I'm writing code using Pandas 0.18/Python 3.5 on an intel i3 (four cores).

I have read this: https://www.continuum.io/content/pandas-releasing-gil

I also have some work that is IO bound (parsing CSV files into dataframes). I have to do a lot of calculation that is mostly multiplying dataframes.

My code is currently parallel using concurrent.futures ThreadPoolExecutor.

My question is:

  • In general, should I be using threads to run pandas jobs in parallel, or does pandas make effective use of all cores without me having to explicitly tell it to? (in which case, I will execute my jobs serially).
1

1 Answers

3
votes

Best I can tell from reading the docs, pandas simply releases the GIL for certain operations:

We are releasing the global-interpreter-lock (GIL) on some cython operations. This will allow other threads to run simultaneously during computation, potentially allowing performance improvements from multi-threading. Notably groupby, nsmallest, value_counts and some indexing operations benefit from this.
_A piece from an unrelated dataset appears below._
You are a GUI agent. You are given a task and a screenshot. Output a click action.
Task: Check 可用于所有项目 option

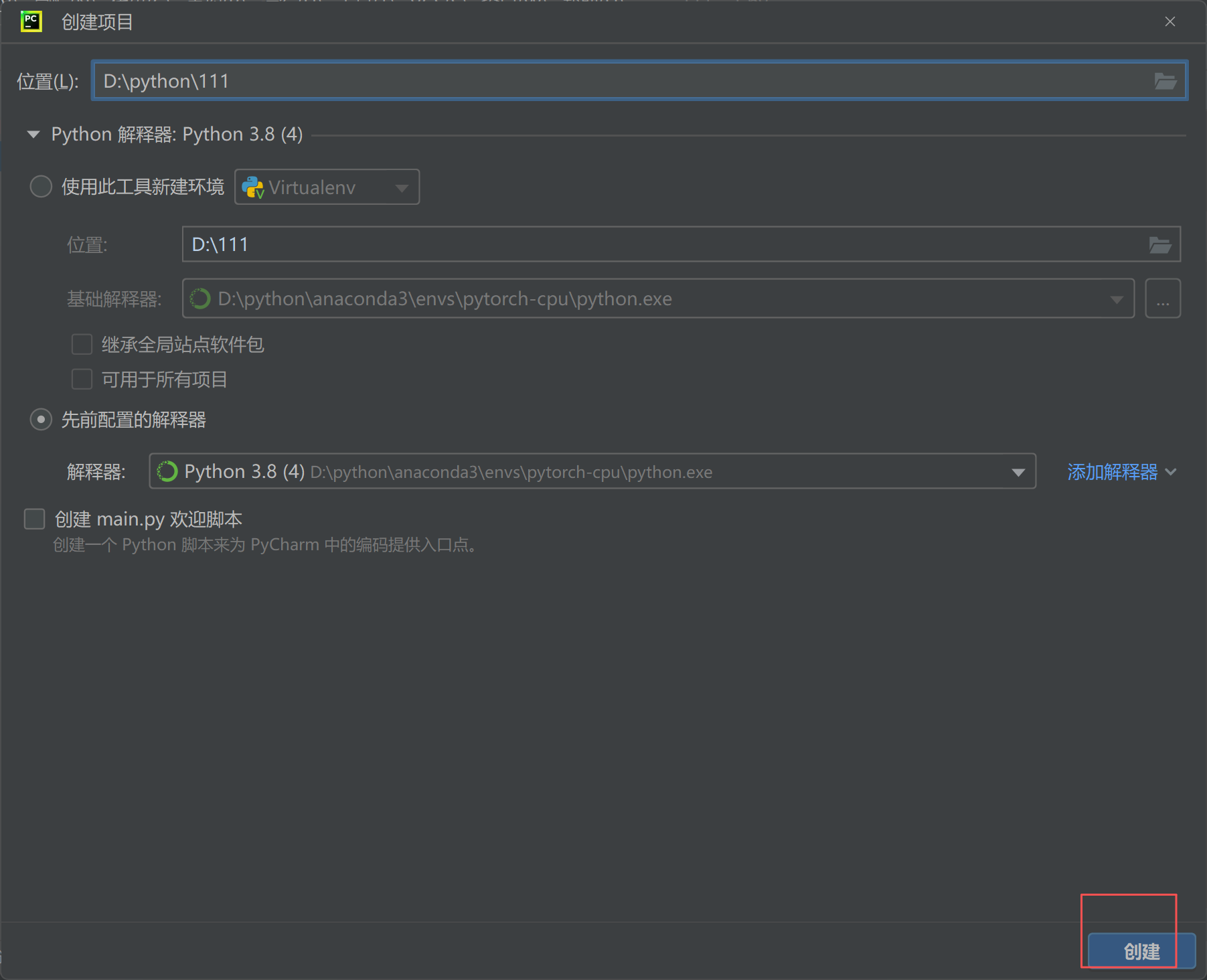click(x=82, y=379)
All this means is that other threads can be executed by the Python interpreter while the calculations being one by pandas continue. It doesn't mean that pandas automatically scales the calculations across many threads. They sort of mention this in the docs as well:

Releasing of the GIL could benefit an application that uses threads for user interactions (e.g. QT), or performing multi-threaded computations.

In order to get parallelization benefits, you need to actually be creating and executing multiple threads in your own code. So, you should continue using the ThreadPoolExecutor if you're trying to get parallel execution in your application.

Keep in mind that pandas is only releasing the GIL for some operations, so you may not get performance improvements with multiple threads if you're not calling any methods that actually release it.